Text segment:
(begin)

WNBtH is a history of eighteenth century Polish nationalism. It is an attempt to answer the question: Why is it that decent Poles, and certainly decent Polish Catholics, in the 1880s, could not and did not publicly support an anti-Semitic brand of nationalism, and yet by the 1930s, this had changed -- Polish Nationalism and Polish Catholicism were both often openly anti-Semitic?
What happened?
Porter takes the reader on a journey through the tragedies of Polish history, and the uprisings that Poles mounted to resist German and Russian colonizers' attempts to eliminate Polish identity, and the theorizing that went on behind these uprisings.
Philo-Semitism was a marked feature of Polish Romantic nationalism, and Jews did participate in the struggle for Polish freedom. Many Poles saw Jews as an integral part of Poland. Mickiewicz created Jankiel, a Polish Jewish hero of the national epic, "Pan Tadeusz." Patriotic Jewish Poles were not just a feature of fiction; Jews like Michal Landy gave their lives in the nationalist struggle.

(end)

Data segment:
(begin)

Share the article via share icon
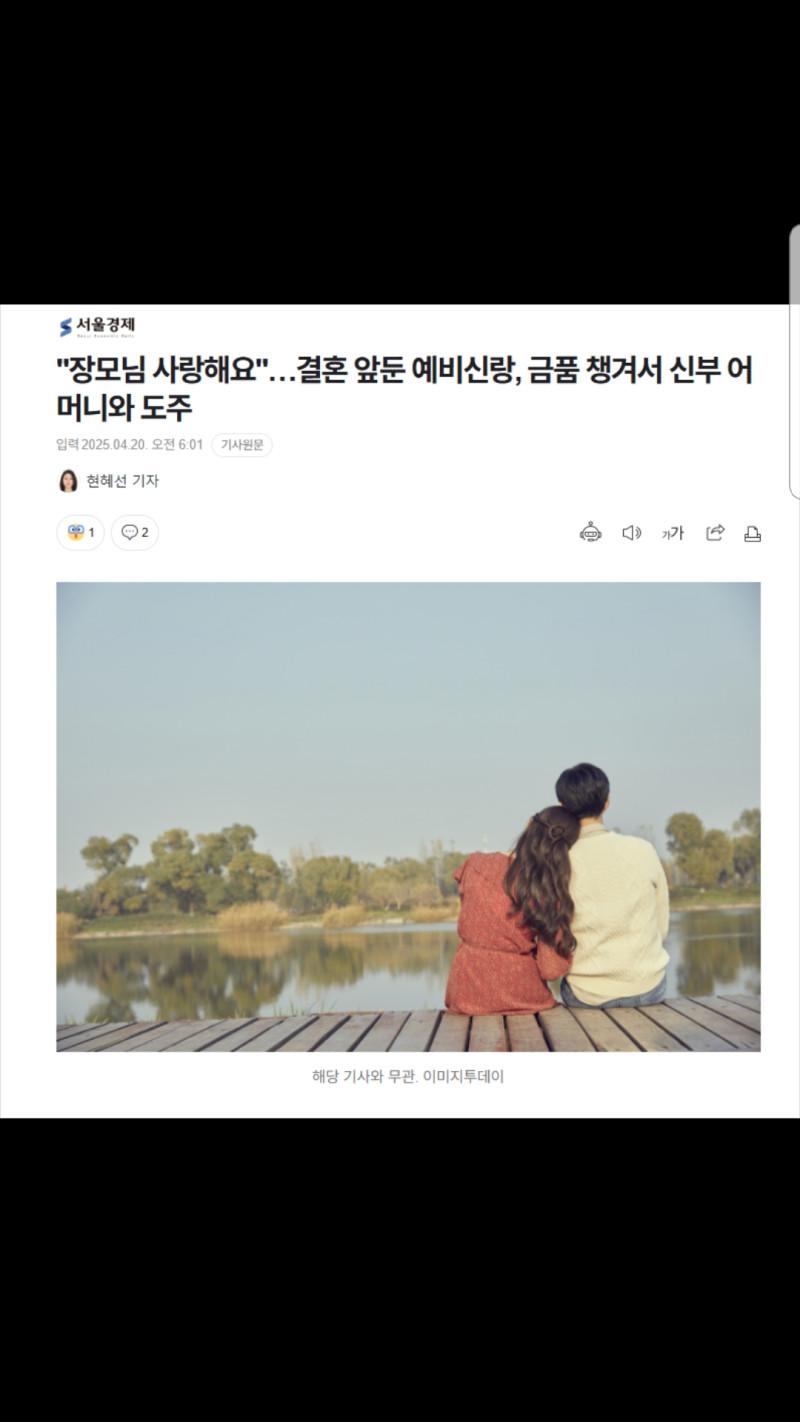 tap(715, 533)
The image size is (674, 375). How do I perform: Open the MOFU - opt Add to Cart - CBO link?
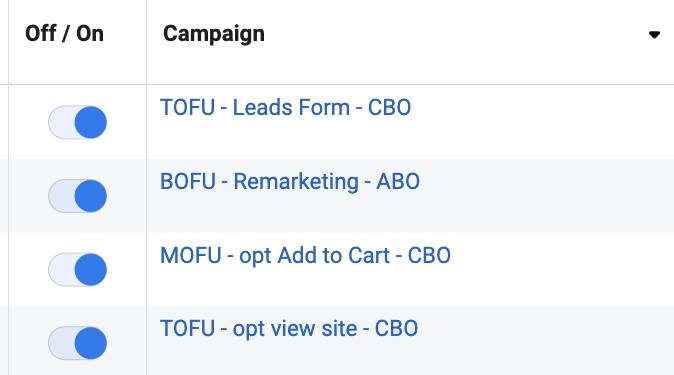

(end)

Exercises to complete:
a) According to the text on Polish nationalism, which character did Mickiewicz create for the national epic "Pan Tadeusz"?
b) Carry the text on Polish nationalism forward from its final sentence.

Responses per task:
a) Jankiel, a Polish Jewish hero.

b)
A feature of Mickiewicz's Romantic Nationalism was the concept of Poland as the "Christ of Nations," that would struggle for the uplift of all humanity. This wasn't just rhetoric -- Poles fought internationally. Poles like Haym Solomon, Tadeusz Kosciuszko, and Casimir Pulaski contributed to the American Revolution in this multi-national, Christian-inspired spirit.
Poland's many uprisings against Russian and German colonizers ended tragically, with the deaths and deportation of many, and even harsher attempts to stamp out Polish language and culture.
These tragedies changed Polish nationalists' views of time -- could time really result in progress? -- and what constituted a Pole. Could Lithuanians, Belorussians, Ukrainians, and Jews ever be part of a successful Polish nation state?
Peasants presented a particular problem. A popular argument stated that Polish uprisings failed because the peasants did not support them, and, in fact, had no reason to. Did it matter to them if they slaved for Poles, Austrians, or Russians? What did peasants care about Poland's literary heritage? They couldn't read. Some regarded peasants as inherently lesser creatures, perhaps inferior because of reincarnation.
Similar questions were asked about Jews and other ethnic minorities.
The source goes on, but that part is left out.